News Inequality Project (Project leads: Hamdan Azhar, Cathy Deng, Christian MilNeil, and Leslie Shapiro | Portland, Maine | @HamdanAzhar, @cthydng, @c_milneil, @lmshap, @pressherald): Developing a web-based analytics dashboard to help media organizations and community organizers understand how – and how often – different communities are covered in news outlets over time.
News Quality Score Project (Project lead: Frederic Filloux | Palo Alto, California | @filloux): Creating a tool to surface quality journalism from the web, at scale and in real-time, through algorithms and machine learning. The tool will evaluate and score content on criteria ranging from the notoriety of authors and publishers to an analysis of various components of the story structure.

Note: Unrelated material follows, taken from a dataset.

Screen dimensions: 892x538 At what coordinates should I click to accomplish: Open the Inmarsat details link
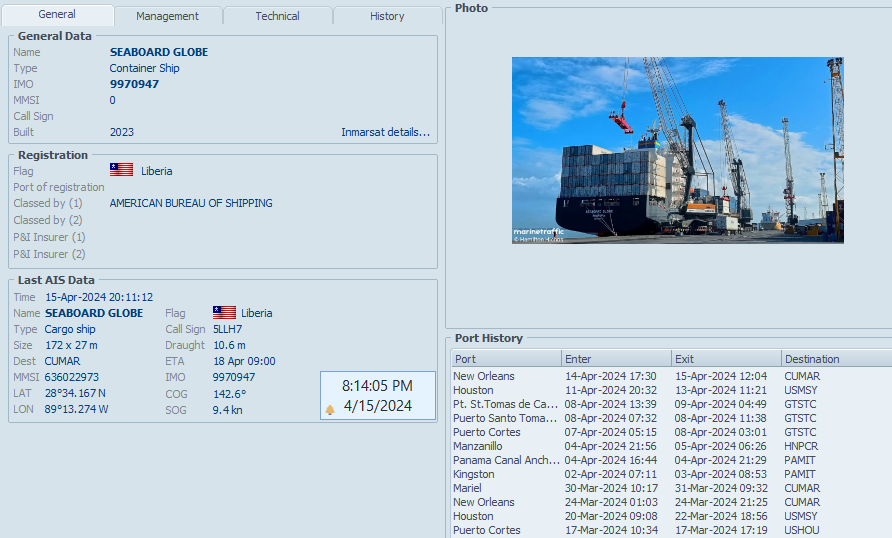[x=385, y=132]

NewsTracker.org by PBS NewsHour and Miles O’Brien Productions (Project lead: Cameron Hickey | Washington, D.C. | @cameronhickey, @newshour): Developing a tool that combines online news content with engagement data from social media and other sources to help journalists and others better understand the scale, scope and shape of the misinformation problem. The tool will enable content analysis by gathering data about what is being written, by whom, where it is distributed, and the size of the audience consuming it.
Putting Civic Online Reasoning in Civics Class by Stanford History Education Group, Stanford University (Project lead: Sam Wineburg | Palo Alto, California | @SHEG_Stanford, @samwineburg): Creating professional development resources for teachers to become better consumers of digital content, in addition to classroom-ready materials that they can use to help students find and assess information online.

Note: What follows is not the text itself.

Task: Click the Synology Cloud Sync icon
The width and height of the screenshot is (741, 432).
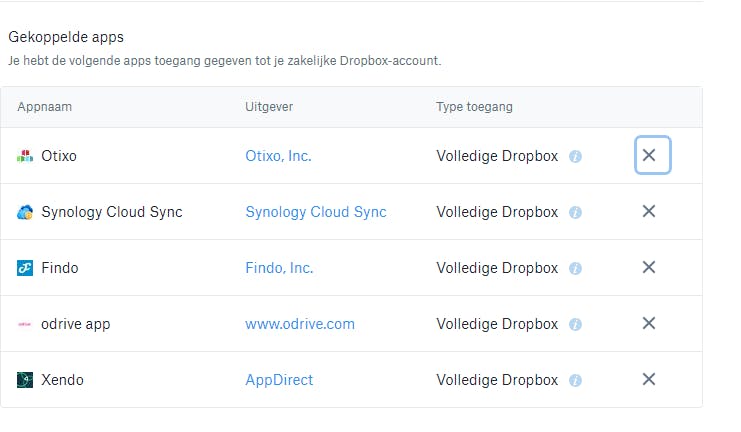Action: click(x=25, y=212)
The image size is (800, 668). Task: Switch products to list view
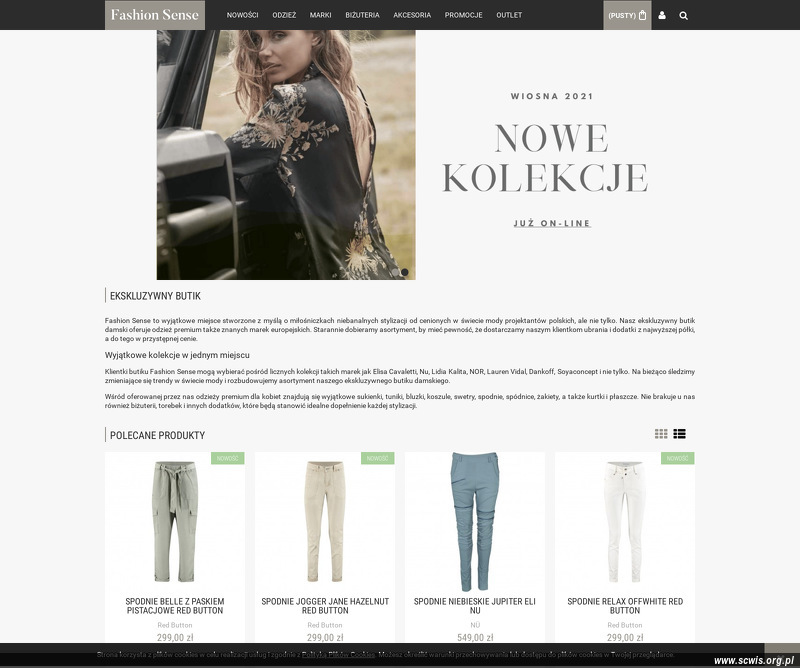click(679, 434)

Social Media Interventions by Boston University (Project leads: Jacob Groshek and Dylan Walker | Boston | @jgroshek, @EMSatBU, @dylanwalker): Experimenting with the effectiveness of combatting the spread of misinformation through real-time online interventions, such as direct messages to users who post or share false information.
The Documenters Project by City Bureau (Project lead: Darryl Holliday | Chicago | @d_holli, @city_bureau): Strengthening local media coverage and building trust in journalism by creating an online network of citizen “documenters” who receive training in the use of journalistic ethics and tools, attend public civic events and produce short summaries that are posted online as a public resource.
Veracity.ai (Project lead: Danny Rogers | Baltimore): Helping to curb the financial incentives of creating misleading content with automatically-updated lists of “fake news” websites and easy-to-deploy tools that allow ad buyers to block, in bulk, the domains where misinformation is propagated.
Viz Lab (Project leads: Susie Cagle, Caroline Sinders and Francis Tseng | San Francisco | @susie_c, @carolinesinders, @frnsys): Developing a dashboard to track and visualize images and ‘memes,’ as common sources of fake news, to enable journalists and researchers to more easily understand the origins of the image, its promoters and where it might have been altered and then redistributed.
Who Said What by Joostware (Project lead: Delip Rao | San Francisco | @deliprao, @joostware): Helping people more easily fact-check audio and video news clips with a search tool that annotates millions of these clips and allows users to explore both what is said and the identity of the speaker.
Technical Schema for Credibility by Meedan in collaboration with Hacks/Hackers (Project lead: Xiao Mina | San Francisco | @anxiaostudio, @meedan, @hackshackers): Creating a clear, standardized framework to define the credibility of a piece of content, how conclusions about its credibility were reached, and how to communicate that information effectively.